- **Work task**
Would you please set down, word for word, the lines from the one with "Task: Click the" through the final line of the data below, omitting any pictures?

Saved data entries
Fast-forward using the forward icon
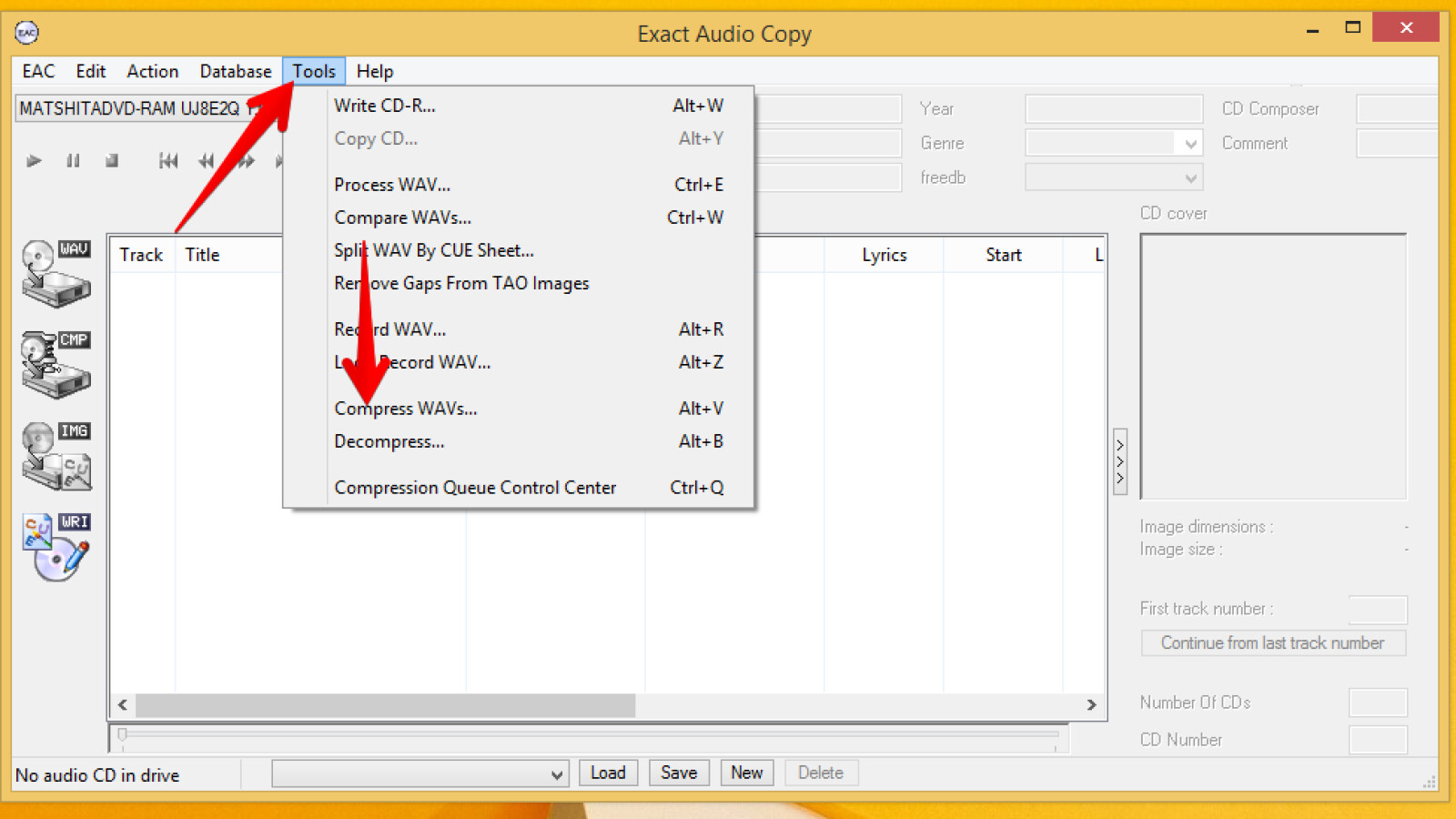The image size is (1456, 819). coord(244,160)
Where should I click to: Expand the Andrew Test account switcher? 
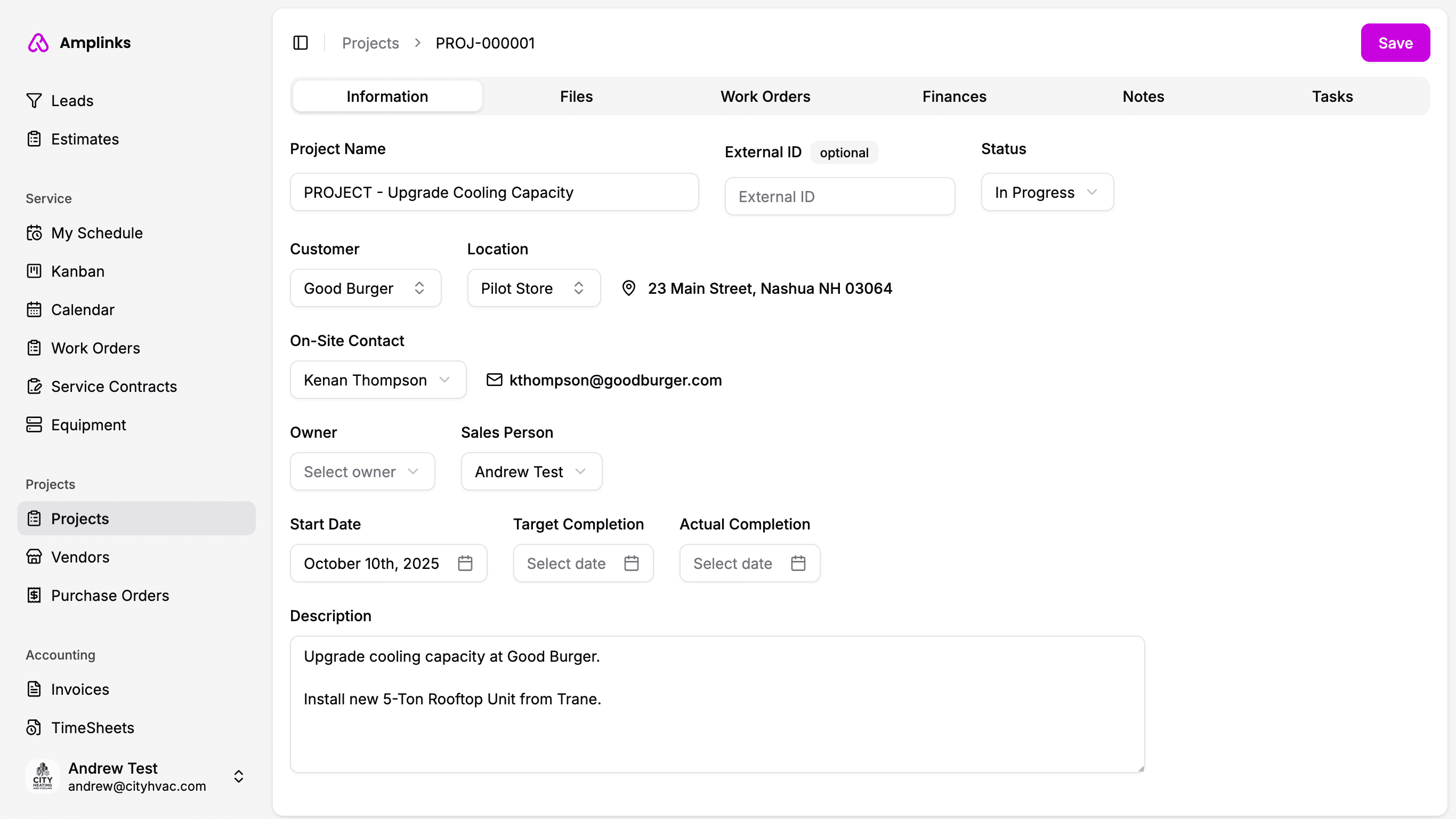tap(238, 776)
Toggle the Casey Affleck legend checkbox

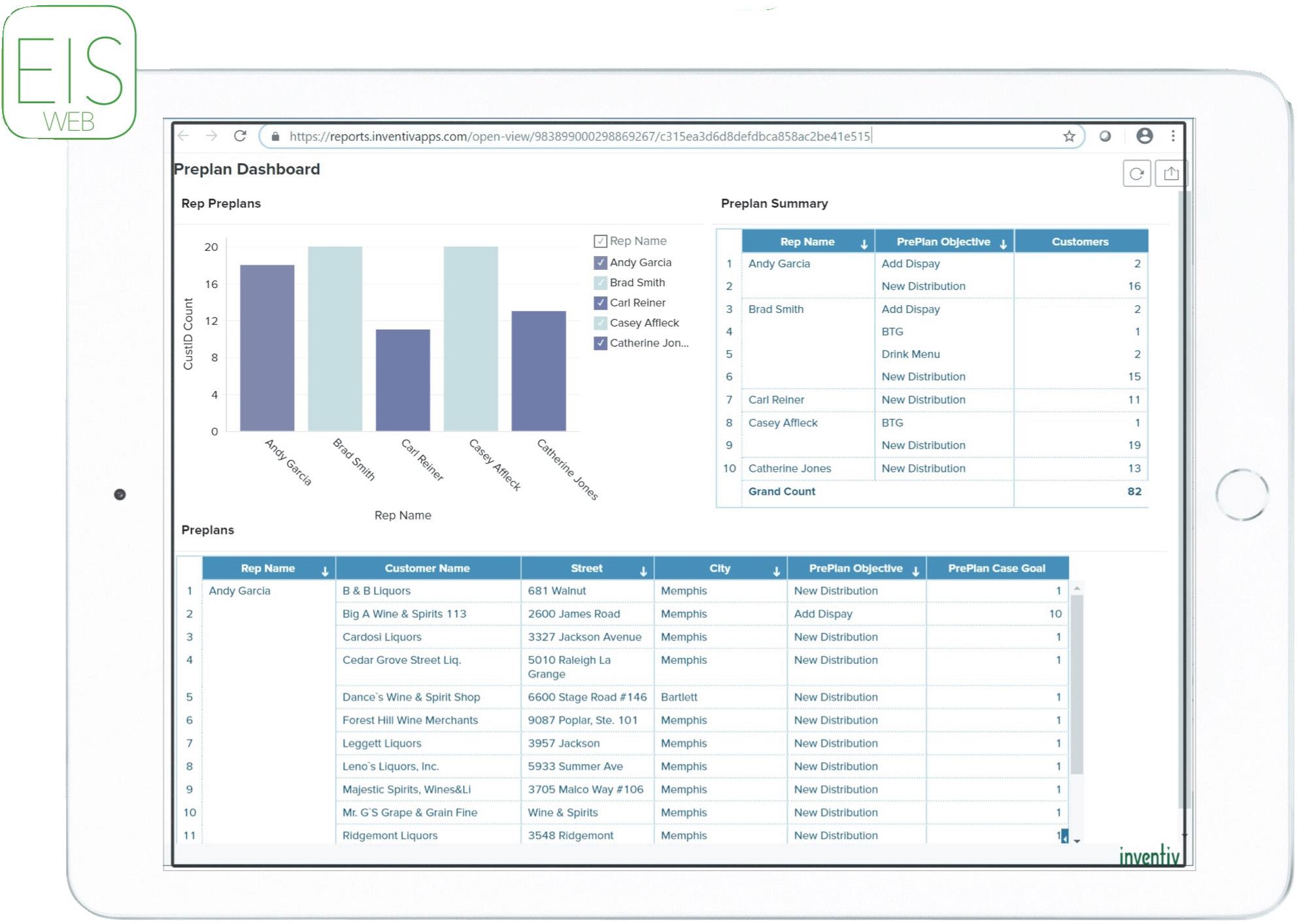pyautogui.click(x=600, y=323)
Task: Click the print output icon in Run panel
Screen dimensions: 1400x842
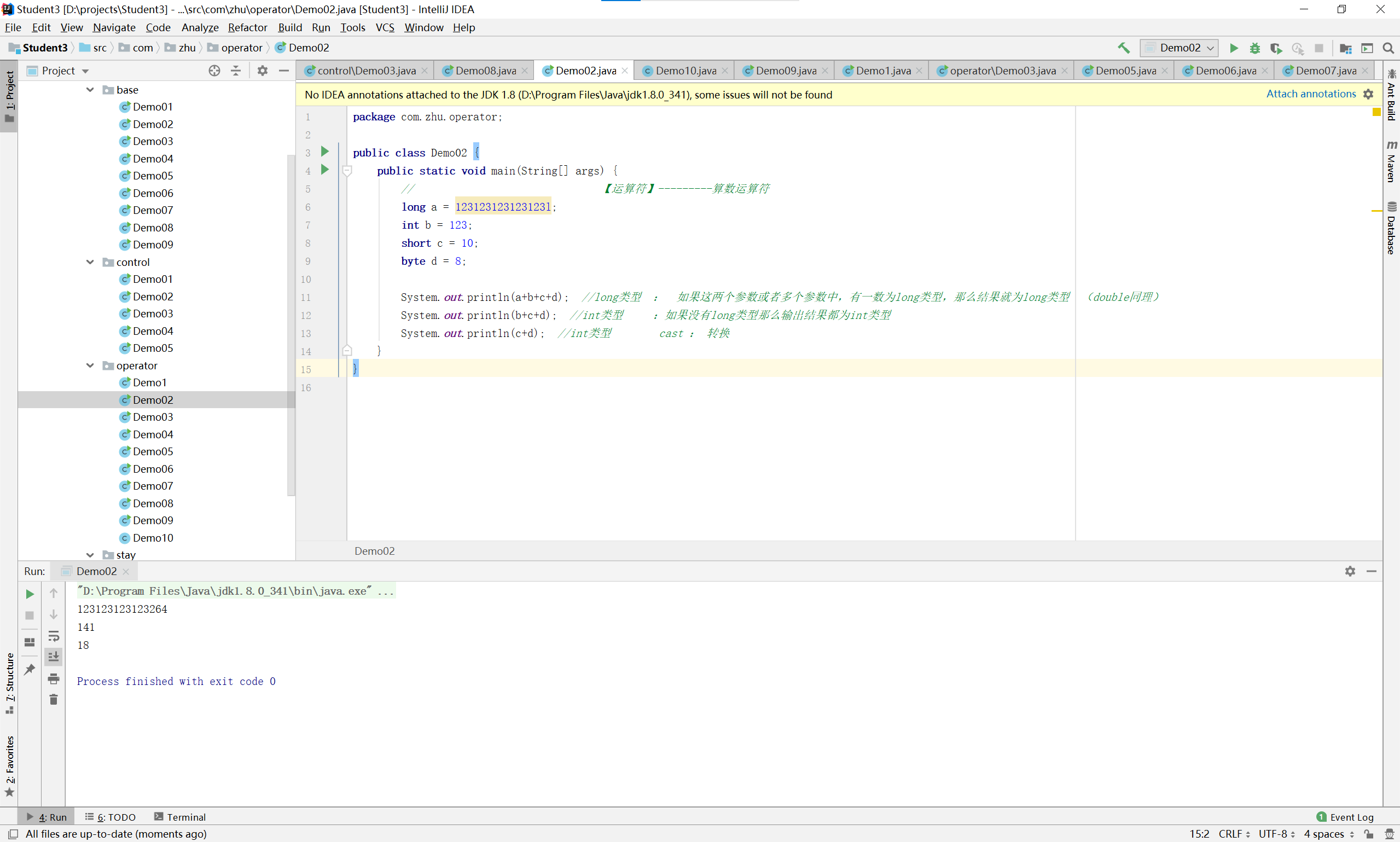Action: (53, 678)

- **Result of this task**
Task: Click the print output icon in Run panel
Screen dimensions: 1400x842
Action: (53, 678)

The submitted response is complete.